When prepping for the month of Ramadan, people consider things like grocery shopping, prayers, eventual shopping for Eid, and so on, but it escapes the thought of most people to prepare their body as well. After all, you don't exactly run a marathon right after waking up in the morning. There are preparations required for this month, especially for those of us who face challenges arising from the act of fasting itself. The two major complaints that you'll hear about most are headaches and gastroesophageal reflux disease, or more commonly known as acidity or heartburn. Planning iftar meals does not necessarily have to revolve around the status of your tummy, in fact being a common problem, here are a few ways to gear up before acidity attacks you this Ramadan:
Drink Hot Water: What with being in the middle of summer, and fasting for long hours, you'd think that this is the last thing you should do, but shockingly, warm or hot water helps more than cold water when fasting. Pro trip; avoid drinking water in large quantities as that fools you stomach into thinking its full and starts the digestion process, leading to acidity. Drink from a small glass in order to know how much you are drinking.
Cold Beverages: Break your fast with something fizzy or cold milk (without sugar) to prevent acid attacks and burning sensations to the stomach, respectively. You also can't go wrong with the Bengali favourite sherbet.
Coconut water: A natural beverage that aids with acidity, coconut water is a good alternative to cold beverages. It fights against dehydration with its electrolyte content as well as maintaining the pH levels of your stomach, and it also flushes toxins from the body.
Eat a lot of bananas: Aside from fibre, it contains a lot of potassium that helps prevent and fight against acidity and maintain the pH balance of the entire body.
Avoid citrus fruits: Go easy on fruits like oranges, pineapples, or any other citrus fruits because excessive amounts of Vitamin C will lead to acidity. These fruits can also cause problems of acidity when fasting. Try some mangoes or watermelon instead.
Headaches are another thorn for some during Ramadan, especially when paired with the summer heat. It's so common that this is probably something you hear about most. While you are free to use balms for some relief, its best to nip this problem in the bud. So here are a few ways to prevent and reduce episodes of headaches in this blistering heat:
Drink lots of fluids: One of the most common reasons for headaches when fasting is due to dehydration and the only way to resolve it is by increasing fluid intake, however, to avoid acidity, take it in small quantities over a longer period of time if you do not want to deal with the wrath of acidity while trying to cure that headache.
Cut back caffeine-based drinks: Other than their diuretic effects, they also cause withdrawal, which is linked to headaches. Limit your tea/coffee intake to decrease the amount of water lost from the body.
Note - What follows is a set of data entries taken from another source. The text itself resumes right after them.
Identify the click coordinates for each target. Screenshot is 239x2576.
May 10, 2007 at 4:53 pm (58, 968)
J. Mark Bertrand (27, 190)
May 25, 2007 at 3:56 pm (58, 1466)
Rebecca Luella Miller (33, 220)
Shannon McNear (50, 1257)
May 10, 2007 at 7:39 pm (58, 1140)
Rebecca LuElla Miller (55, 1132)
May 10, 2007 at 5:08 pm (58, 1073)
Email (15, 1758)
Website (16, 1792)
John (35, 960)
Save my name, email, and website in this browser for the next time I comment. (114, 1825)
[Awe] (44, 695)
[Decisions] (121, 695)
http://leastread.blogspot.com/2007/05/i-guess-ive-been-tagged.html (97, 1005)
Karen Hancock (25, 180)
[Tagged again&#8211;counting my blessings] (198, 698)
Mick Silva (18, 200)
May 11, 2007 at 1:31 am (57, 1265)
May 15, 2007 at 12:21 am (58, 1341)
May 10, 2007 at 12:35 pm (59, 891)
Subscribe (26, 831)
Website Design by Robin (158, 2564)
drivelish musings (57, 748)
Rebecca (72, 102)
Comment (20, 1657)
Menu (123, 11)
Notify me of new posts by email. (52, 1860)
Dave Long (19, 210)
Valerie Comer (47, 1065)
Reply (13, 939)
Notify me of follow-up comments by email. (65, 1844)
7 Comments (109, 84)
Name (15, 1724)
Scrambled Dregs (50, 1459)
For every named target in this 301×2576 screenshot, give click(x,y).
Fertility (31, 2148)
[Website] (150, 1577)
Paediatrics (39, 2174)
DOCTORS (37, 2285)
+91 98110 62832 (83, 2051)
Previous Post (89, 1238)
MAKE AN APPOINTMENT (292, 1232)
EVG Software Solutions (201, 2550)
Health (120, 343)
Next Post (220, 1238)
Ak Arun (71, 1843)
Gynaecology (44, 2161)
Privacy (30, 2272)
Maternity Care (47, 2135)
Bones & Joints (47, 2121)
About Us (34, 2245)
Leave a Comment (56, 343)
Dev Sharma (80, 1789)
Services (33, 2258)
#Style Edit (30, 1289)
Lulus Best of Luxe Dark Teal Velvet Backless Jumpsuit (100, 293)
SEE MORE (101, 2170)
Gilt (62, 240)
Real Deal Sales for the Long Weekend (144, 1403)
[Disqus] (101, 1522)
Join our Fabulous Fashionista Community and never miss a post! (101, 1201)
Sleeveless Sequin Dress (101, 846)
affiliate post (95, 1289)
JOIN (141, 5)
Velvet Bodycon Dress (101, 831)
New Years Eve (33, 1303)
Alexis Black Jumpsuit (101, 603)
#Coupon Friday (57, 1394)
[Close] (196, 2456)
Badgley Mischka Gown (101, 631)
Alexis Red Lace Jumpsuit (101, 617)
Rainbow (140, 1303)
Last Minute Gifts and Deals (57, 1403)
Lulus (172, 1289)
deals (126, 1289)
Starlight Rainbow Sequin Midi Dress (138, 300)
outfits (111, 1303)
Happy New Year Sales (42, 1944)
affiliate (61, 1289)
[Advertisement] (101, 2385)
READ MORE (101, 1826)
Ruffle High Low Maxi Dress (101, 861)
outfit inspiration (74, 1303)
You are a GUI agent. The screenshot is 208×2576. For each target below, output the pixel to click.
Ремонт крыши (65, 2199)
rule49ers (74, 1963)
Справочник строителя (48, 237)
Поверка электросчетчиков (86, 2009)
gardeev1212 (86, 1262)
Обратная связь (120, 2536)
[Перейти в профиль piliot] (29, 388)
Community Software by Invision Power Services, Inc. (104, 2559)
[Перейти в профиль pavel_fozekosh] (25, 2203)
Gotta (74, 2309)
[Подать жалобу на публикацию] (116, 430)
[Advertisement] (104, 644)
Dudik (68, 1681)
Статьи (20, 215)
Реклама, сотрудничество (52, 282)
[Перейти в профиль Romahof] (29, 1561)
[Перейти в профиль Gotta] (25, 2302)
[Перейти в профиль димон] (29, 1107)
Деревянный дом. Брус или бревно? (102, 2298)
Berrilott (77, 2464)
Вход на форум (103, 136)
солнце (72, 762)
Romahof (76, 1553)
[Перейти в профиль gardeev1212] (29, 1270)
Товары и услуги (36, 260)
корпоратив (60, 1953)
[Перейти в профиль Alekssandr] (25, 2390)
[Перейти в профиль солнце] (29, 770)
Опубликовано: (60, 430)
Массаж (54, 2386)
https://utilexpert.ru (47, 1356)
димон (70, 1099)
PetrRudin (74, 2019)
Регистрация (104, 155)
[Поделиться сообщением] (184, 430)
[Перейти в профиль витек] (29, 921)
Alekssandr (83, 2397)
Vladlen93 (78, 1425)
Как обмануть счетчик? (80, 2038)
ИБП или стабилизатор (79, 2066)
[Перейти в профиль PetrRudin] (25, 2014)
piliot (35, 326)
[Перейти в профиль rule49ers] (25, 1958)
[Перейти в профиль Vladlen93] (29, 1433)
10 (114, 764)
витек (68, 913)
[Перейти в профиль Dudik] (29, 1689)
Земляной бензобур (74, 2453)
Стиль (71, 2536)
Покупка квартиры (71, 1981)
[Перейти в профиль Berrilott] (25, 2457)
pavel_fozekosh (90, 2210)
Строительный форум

If you cannot do without it, try having your coffee/tea at sehri instead.
Pack up on complex carbs: Since you will be fasting all day, what you need is a consistent supply of energy to carry you through the day. For that to happen, switch to food with complex carbohydrates that release sugar slowly into the blood stream. Switch to brown rice, oatmeal, yoghurt, vegetables, multigrain cereals that contain barley, wheat bread, quinoa, pumpkin etc.
Regulate your sleep cycles: A very common practice during Ramadan is to stay up all night until sehri, and then go to sleep. Getting in sufficient REM cycles is key to reducing symptoms of fatigue that can lead to headaches. Try to get in a few solid hours of sleep between sehri and iftar. Remember 7 is the lucky number!